Valuation of Real Options
Course Description
Petroleum exploration, development and production investments involved a sequence of decisions over time as events unfold and learning occurs. Real Option Valuation is the state of the art valuation method for valuation and management of these types of strategic investment decisions.
In many upstream
oil and gas project settings, the firm is subject to irreversible investments
with widespread uncertainty and there may be a degree of flexibility that
allows managers to make changes to the project during its life. This project
flexibility is ignored in classical discounted cash flow (DCF) analysis and can
significantly increase the value of the project by taking into account the value
of being able to alter a project in response to unexpected market or technical
developments.
In this course we will present a combined Real Options method and use Decision Analysis tools such as binomial lattices to model the project uncertainties and flexibilities. The real options approach to valuing managerial flexibility and real options requires an understanding of both traditional DCF methods of valuation and option pricing techniques. We will begin with a brief review of the fundamental ideas associated with these areas before proceeding into decision analysis and real options.

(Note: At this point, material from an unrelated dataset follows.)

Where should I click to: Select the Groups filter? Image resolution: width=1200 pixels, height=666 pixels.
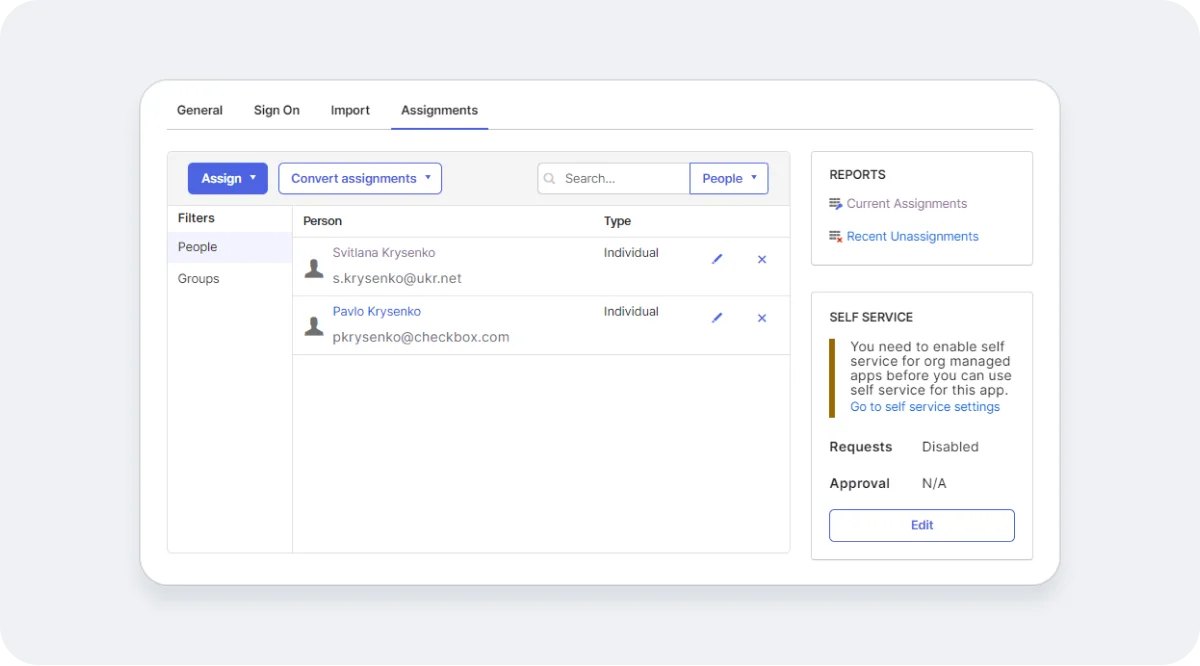pos(198,278)
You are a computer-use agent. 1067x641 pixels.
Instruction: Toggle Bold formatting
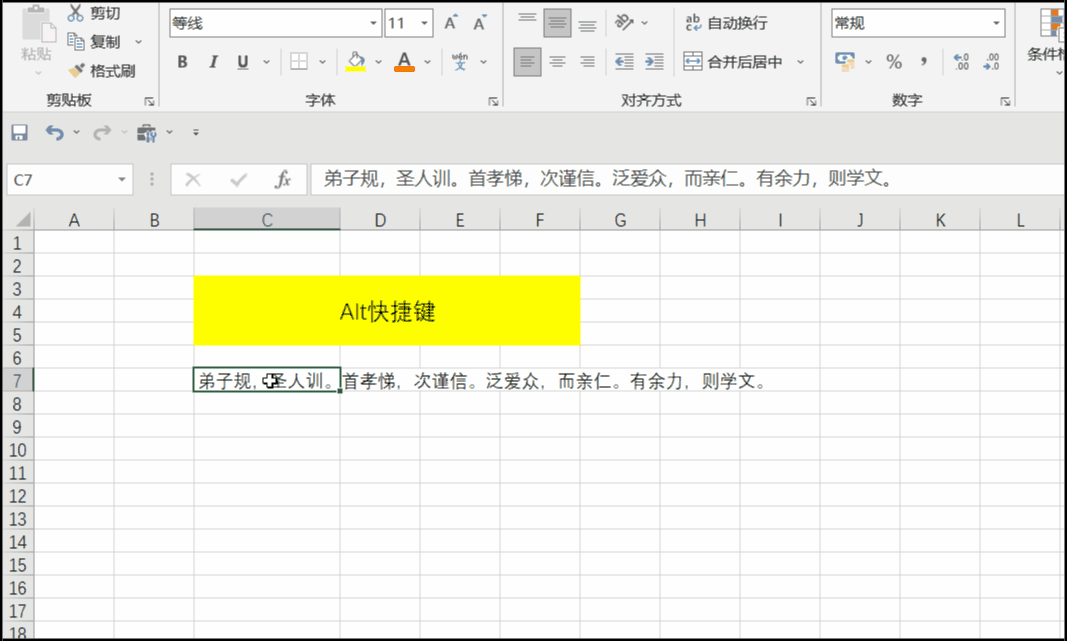click(x=182, y=62)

The emphasize is on hands on experience and will use MS Excel and @RISKTM to build models of real options implementation. A number of oil and gas examples will be discussed.

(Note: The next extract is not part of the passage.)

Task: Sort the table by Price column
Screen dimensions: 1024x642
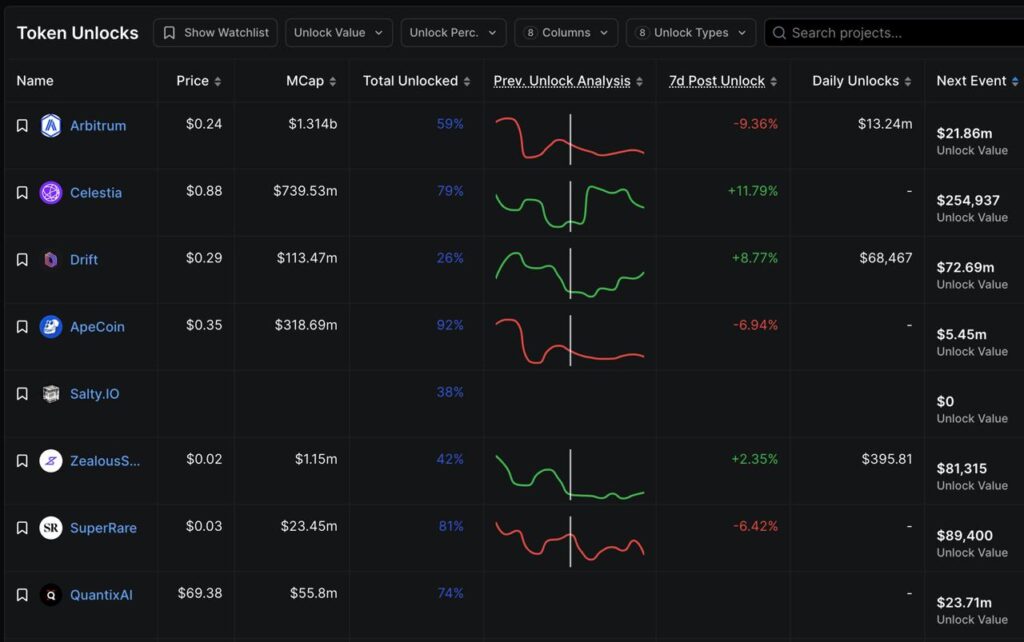Action: (198, 81)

Participants in this course will gain an
enhanced understanding of how different valuation methods model and value
uncertainty, and the implications of these choices. This will help them decide
which methods may be suitable for use in their organizations, and, if change is
needed, how those changes may be implemented at least cost with most benefit.
Who Should Attend
The course is designed for anyone involved
in asset valuation: executives, managers or technical experts; producers or
users of valuations. It is suitable for people with a range of technical
experience, from those who have not been exposed to advanced valuation methods
to those who may have explored the use of the latest in valuation ideas.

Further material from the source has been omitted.